### About this task
Below are lines of data; count those containing the word "Expand" and write nothing but the number.

### Source information
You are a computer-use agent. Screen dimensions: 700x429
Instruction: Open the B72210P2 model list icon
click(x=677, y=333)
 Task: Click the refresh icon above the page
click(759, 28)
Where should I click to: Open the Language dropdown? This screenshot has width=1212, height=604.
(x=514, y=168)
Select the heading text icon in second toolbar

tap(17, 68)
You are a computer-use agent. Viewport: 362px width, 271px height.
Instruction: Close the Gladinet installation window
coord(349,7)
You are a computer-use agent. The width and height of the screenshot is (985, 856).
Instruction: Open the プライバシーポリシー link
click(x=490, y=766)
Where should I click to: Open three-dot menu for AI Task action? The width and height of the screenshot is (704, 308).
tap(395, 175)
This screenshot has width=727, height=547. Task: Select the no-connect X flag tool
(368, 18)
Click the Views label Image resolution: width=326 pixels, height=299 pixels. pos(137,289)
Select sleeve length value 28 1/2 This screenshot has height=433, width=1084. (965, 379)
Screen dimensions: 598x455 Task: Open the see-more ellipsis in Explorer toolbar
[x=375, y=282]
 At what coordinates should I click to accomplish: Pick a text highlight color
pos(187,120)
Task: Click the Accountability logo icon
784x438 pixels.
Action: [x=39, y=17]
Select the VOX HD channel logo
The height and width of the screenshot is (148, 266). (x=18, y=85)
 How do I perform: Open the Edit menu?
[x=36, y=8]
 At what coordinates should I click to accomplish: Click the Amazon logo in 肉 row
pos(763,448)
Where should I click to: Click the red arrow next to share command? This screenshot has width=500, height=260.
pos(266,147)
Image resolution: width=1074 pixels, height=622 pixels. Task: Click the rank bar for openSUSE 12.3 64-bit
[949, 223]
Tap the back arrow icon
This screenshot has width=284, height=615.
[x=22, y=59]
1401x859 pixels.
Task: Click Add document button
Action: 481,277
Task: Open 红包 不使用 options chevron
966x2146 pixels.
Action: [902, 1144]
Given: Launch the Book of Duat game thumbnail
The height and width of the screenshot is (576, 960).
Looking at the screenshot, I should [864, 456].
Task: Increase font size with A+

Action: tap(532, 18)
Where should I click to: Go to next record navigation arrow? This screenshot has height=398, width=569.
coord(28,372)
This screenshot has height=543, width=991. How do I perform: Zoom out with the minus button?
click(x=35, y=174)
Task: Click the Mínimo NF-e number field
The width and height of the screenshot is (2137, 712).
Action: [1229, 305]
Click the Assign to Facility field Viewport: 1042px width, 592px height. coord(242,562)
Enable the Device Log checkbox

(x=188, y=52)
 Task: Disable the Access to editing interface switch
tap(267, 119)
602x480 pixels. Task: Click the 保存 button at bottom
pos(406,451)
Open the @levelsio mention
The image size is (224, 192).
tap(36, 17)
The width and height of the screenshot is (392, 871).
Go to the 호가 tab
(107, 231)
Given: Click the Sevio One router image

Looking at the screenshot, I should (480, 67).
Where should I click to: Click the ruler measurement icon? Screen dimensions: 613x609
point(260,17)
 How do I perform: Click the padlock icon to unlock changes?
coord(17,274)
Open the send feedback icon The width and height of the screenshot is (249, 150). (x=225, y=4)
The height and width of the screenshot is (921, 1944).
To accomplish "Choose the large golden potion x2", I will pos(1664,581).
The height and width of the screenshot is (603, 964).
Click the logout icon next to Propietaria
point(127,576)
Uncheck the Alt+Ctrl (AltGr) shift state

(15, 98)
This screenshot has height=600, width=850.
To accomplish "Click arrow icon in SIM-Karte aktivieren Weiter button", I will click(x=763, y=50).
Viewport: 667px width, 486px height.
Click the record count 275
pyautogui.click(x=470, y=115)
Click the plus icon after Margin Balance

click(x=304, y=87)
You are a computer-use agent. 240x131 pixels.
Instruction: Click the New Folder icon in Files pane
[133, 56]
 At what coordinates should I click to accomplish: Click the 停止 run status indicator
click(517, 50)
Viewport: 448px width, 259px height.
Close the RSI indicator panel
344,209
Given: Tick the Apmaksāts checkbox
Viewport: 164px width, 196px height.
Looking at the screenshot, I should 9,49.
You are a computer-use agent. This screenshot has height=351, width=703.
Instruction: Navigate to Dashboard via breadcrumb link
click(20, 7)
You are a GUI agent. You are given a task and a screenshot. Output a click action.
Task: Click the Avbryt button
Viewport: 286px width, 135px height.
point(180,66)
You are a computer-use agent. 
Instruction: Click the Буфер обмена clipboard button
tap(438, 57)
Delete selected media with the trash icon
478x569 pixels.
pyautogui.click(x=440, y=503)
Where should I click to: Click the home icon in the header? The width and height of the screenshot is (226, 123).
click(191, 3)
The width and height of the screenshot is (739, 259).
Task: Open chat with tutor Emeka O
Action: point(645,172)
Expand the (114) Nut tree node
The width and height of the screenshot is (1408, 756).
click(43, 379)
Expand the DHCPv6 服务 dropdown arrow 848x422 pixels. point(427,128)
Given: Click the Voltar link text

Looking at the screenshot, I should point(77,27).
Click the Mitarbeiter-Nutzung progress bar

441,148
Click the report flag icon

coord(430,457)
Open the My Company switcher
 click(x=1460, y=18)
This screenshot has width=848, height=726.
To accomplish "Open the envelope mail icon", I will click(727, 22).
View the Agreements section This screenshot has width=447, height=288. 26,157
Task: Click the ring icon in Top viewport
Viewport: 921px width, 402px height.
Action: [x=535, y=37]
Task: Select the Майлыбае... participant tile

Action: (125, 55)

### Solution to this task
2